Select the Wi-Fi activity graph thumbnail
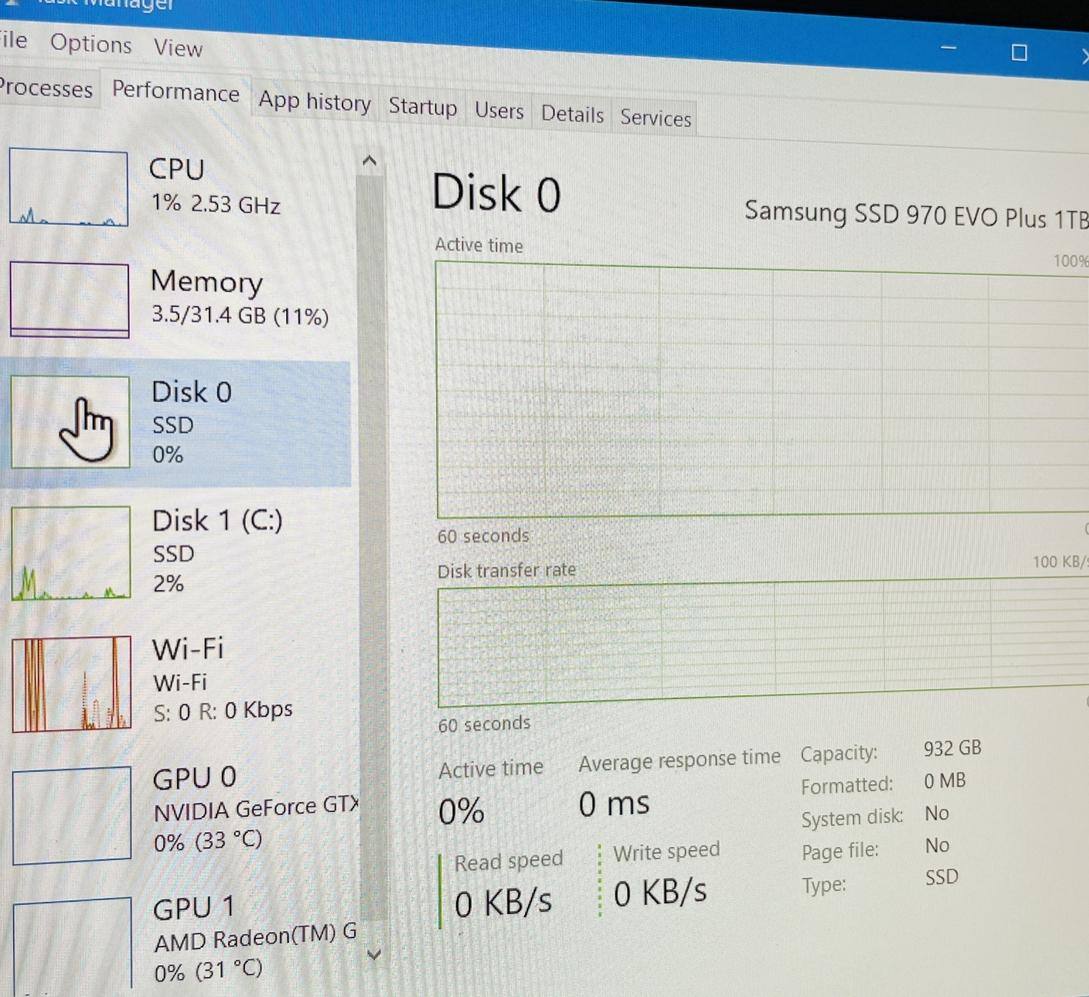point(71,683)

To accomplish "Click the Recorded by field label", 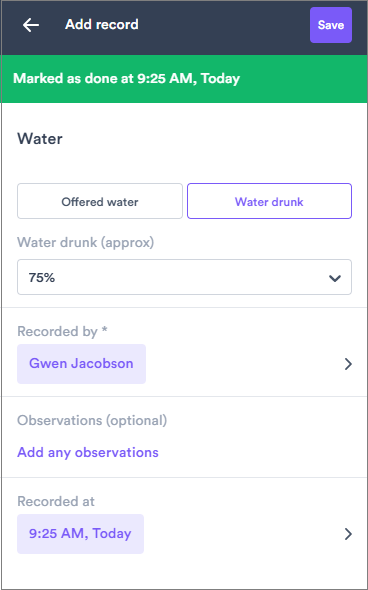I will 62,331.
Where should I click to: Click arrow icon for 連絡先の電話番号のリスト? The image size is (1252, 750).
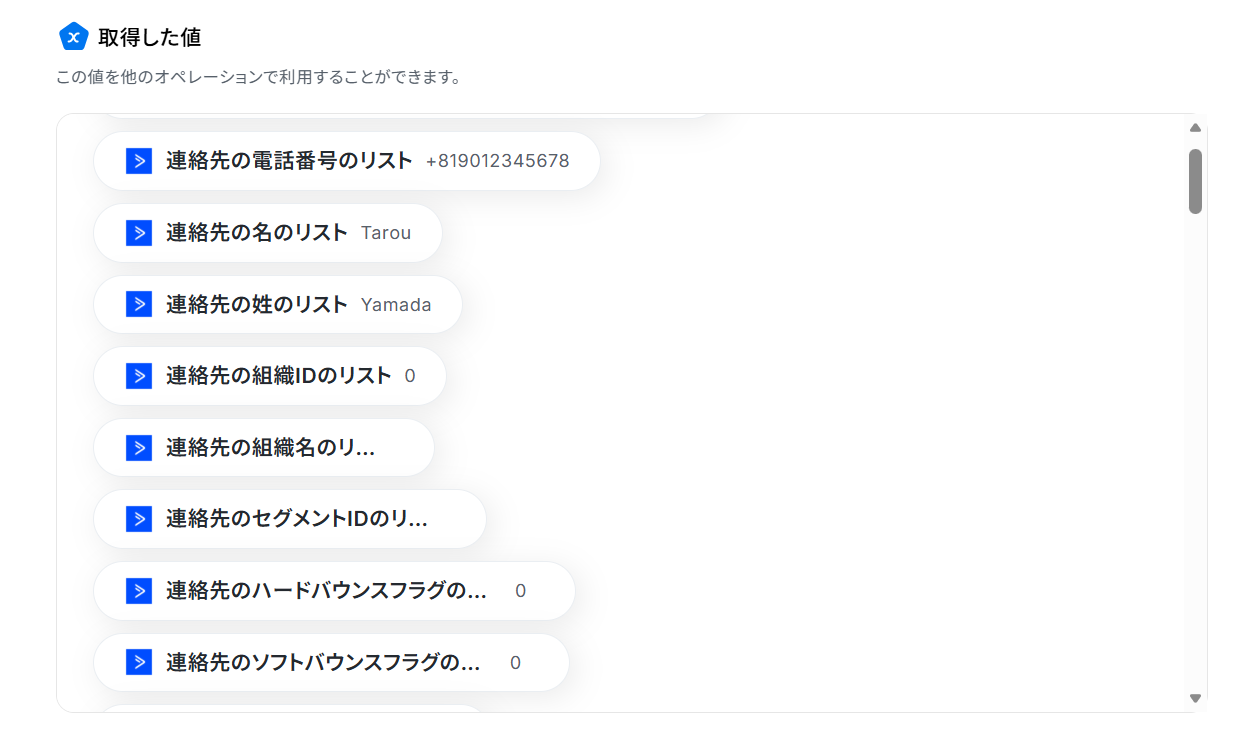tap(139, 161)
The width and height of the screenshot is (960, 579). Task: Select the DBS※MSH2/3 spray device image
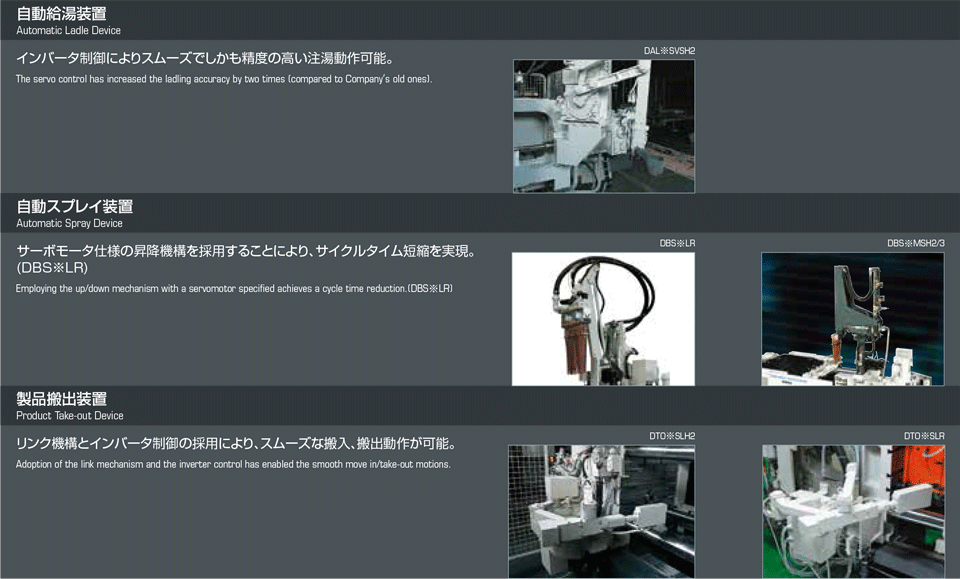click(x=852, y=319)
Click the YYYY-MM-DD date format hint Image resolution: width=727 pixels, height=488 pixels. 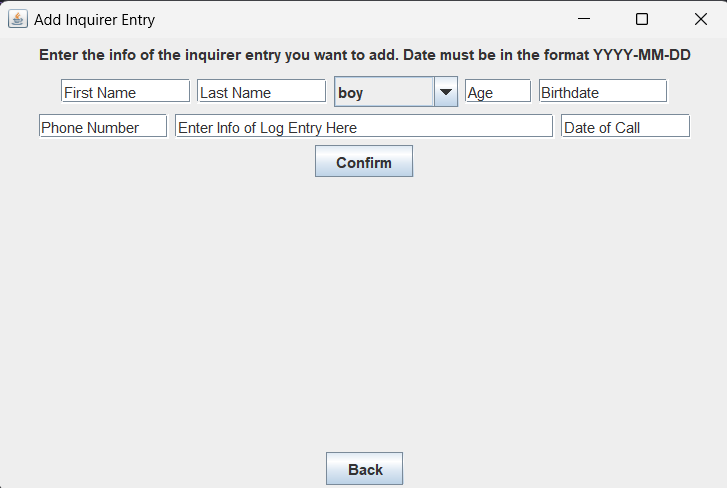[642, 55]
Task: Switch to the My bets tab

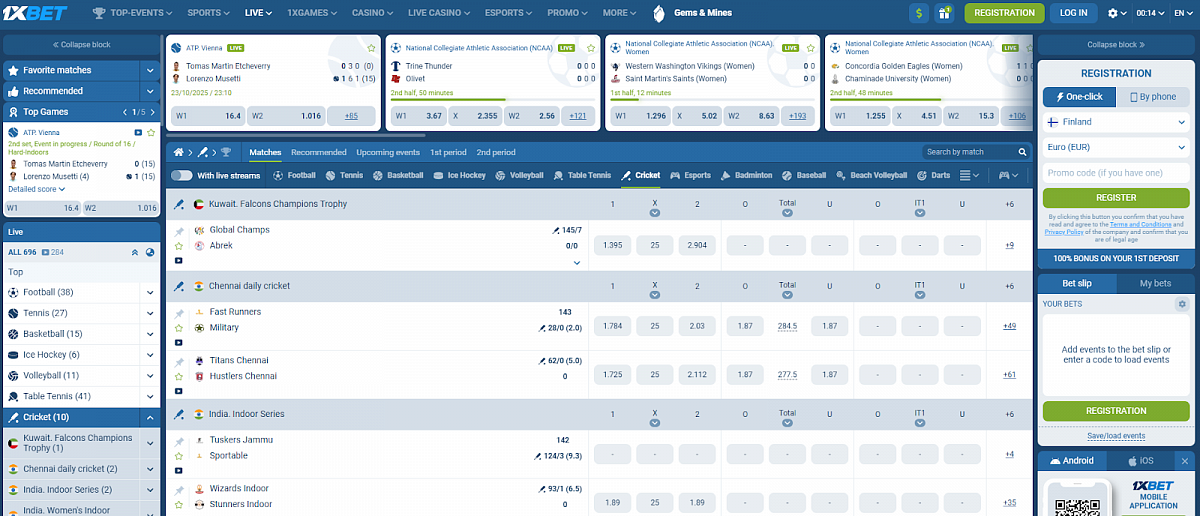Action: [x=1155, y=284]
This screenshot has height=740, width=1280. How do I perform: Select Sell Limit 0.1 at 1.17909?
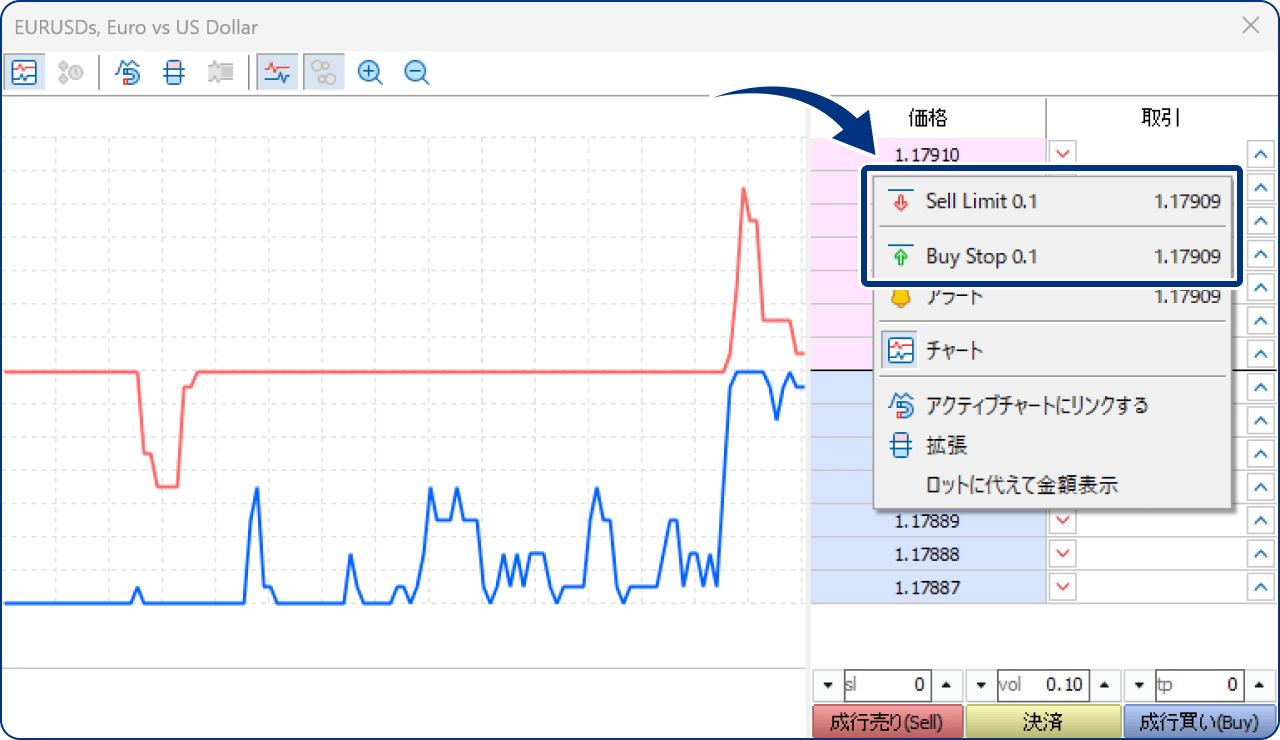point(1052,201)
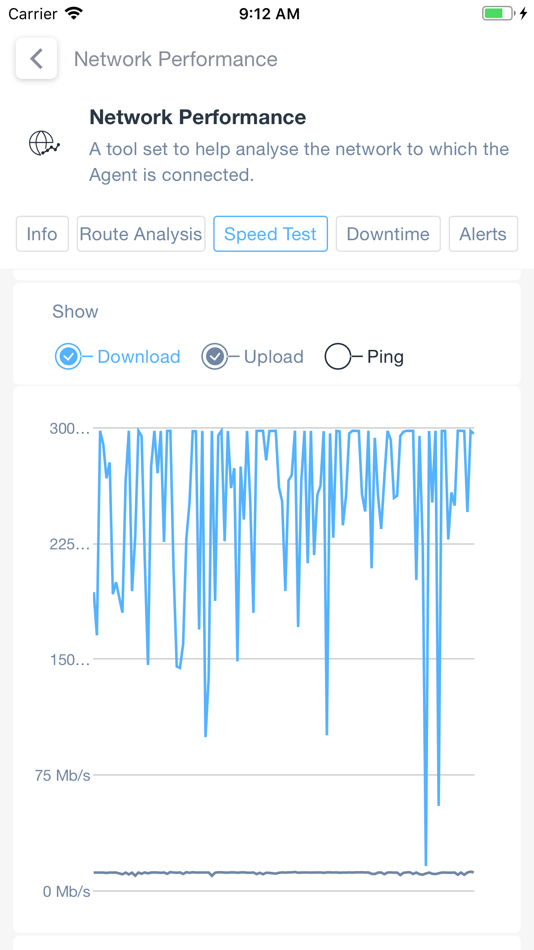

▸ What is expected:
Nothing but the lines from the one that contains "Task: Switch to the My bets tab" through the end of the material above is to be reproduced, exactly and without pictures.

▸ Exercise answer:
Task: Switch to the My bets tab

Action: [x=1155, y=284]
This screenshot has height=740, width=1280. How do I perform: Select Sell Limit 0.1 at 1.17909?
point(1052,201)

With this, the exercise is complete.